Einerseits wird der Umgang mit IT und Technologielösungen immer selbstverständlicher. Auch das Arbeiten mit riesigen Datenmengen, „Big Data“, gewinnt an Relevanz. Dabei ist es natürlich auch wichtig, wie der Einzelne mit Komplexität umgeht. Kann ich Wesentliches vom weniger Wesentlichen unterscheiden und Informationen schnell und komprimiert zusammentragen? Auch die Kundenorientierung in vielen Unternehmen nimmt langsam aber sicher immer größere Dimensionen an und dieser Trend wird sich auch in Zukunft bestätigen.

Gibt es auch Soft Skills, die immer wichtiger werden?

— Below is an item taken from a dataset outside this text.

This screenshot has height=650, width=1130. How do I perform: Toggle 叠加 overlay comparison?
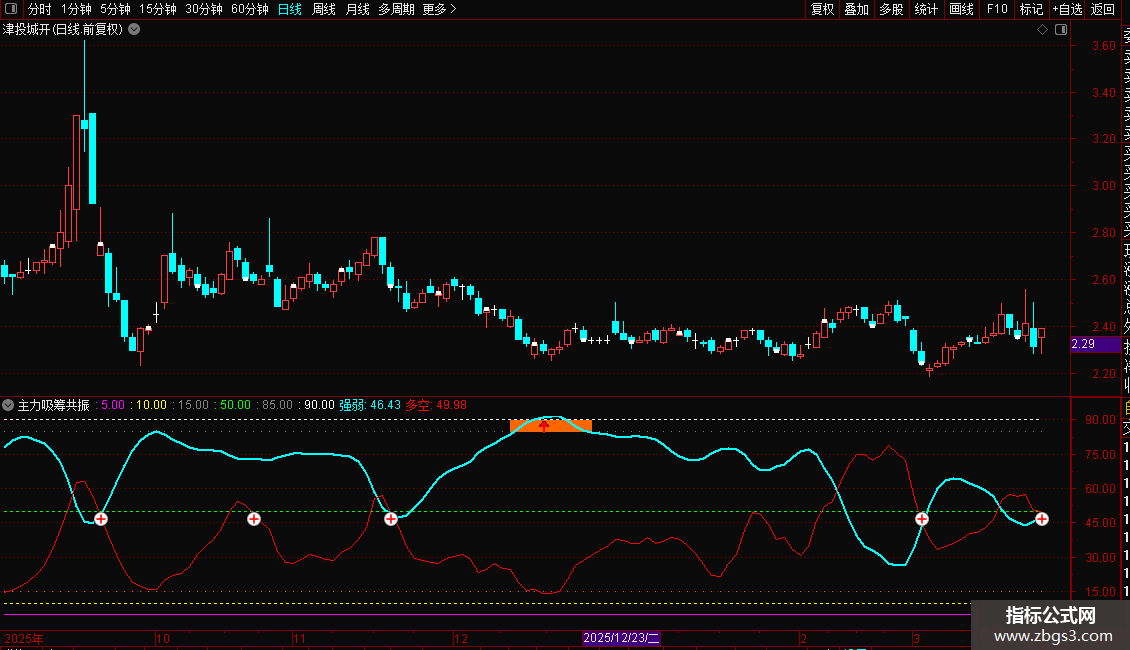tap(857, 10)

Typische hierarchische Strukturen fallen langsam aber sicher in vielen Unternehmen ab, was eigenverantwortliches Handeln nicht nur in Führungspositionen immer wichtiger macht. Gleichzeitig verlangt dieser Trend Arbeitnehmern und -gebern neue soziale Kompetenzen ab, weswegen emotionale Intelligenz ebenfalls eine immer größere Rolle spielt. Verschiedene Emotionen und Charakterzüge sind die vielleicht größten Alleinstellungsmerkmale eines Menschen und der Umgang mit diesen – um einen Bogen zum Thema Automatisierung und Robotisierung zu schlagen – kann von Maschinen bisher nicht repliziert und nur schwer erlernt werden. Mit einer verständlichen Kommunikation, Empathie und kulturellem Denken kann man sich also positiv von anderen Wettbewerbern abheben.

Stress am Arbeitsplatz ist ein wachsendes Problem in Deutschland. Hat die Digitalisierung etwas damit zu tun?

Ein großes Problem ist natürlich die permanente Erreichbarkeit, die heute herrscht und die damit einhergehende Erwartungshaltung von anderen Menschen, Kunden und Mitarbeitern. Die Menge an Nachrichten, die man über verschiedene Channels bekommt, nimmt stetig zu und jedem mit einer schnellen Antwort gerecht werden zu müssen, kann belastend sein. Firmen wie VW gehen inzwischen sogar gezielt dagegen vor und sperren die E-Mail-Adressen von Mitarbeitern, die um Urlaub sind, um diesen Stress zu reduzieren.

Haben sich insbesondere für High-Tech Start-ups durch die Digitalisierung entstandene Chancen aufgetan, die es zuvor noch nicht gab?

Absolut. Ein gutes Beispiel ist die 2012 gegründete Firma Thermondo, die sich auf den Austausch und die Installation von umweltfreundlichen Heizsystemen spezialisiert hat.
Durch einen Online-Fragenkatalog erkennt Thermondo, welches Heizungsmodell ein Kunde braucht und kann damit den Besuch eines Technikers umgehen. Mit dieser digitalen Belegung der Kundenschnittstelle ist das Unternehmen zum größten Heizungsinstallateur Deutschlands geworden. An diesem Beispiel ist schön zu sehen, dass in vielen traditionellen Unternehmen schlicht und ergreifend ein Mangel an digitalem Know-how herrscht – insbesondere in der Führung. In Deutschland wird oftmals an alten Strukturen festgehalten, was fehlende Flexibilität in der Denkweise zur Folge hat. Für Start-ups ohne starre Strukturen und Kulturen ist das natürlich eine riesige Chance.

Was müssen Start-ups beachten, um diese Chance auch zu nutzen?

Sie müssen ein gutes und motiviertes Team aufbauen und sich klar auf den Zielmarkt fokussieren. Außerdem muss gerade bei High-Tech Start-ups das Produkt so transparent wie möglich und letztlich schlicht und einfach besser als das der Konkurrenz sein.


Über Prof. Dr. Peter Holm:
Seit 2016 ist Peter Holm als Professor an der hessischen Provadis Hochschule angestellt, wo er vor allem Supply Chain Management und Logistik lehrt. Zu seinen fachlichen Interessensgebieten zählen Digitalisierung und Nachhaltigkeit. Zudem gehört Professor Holm zum Experten-Netzwerk von Science4Life.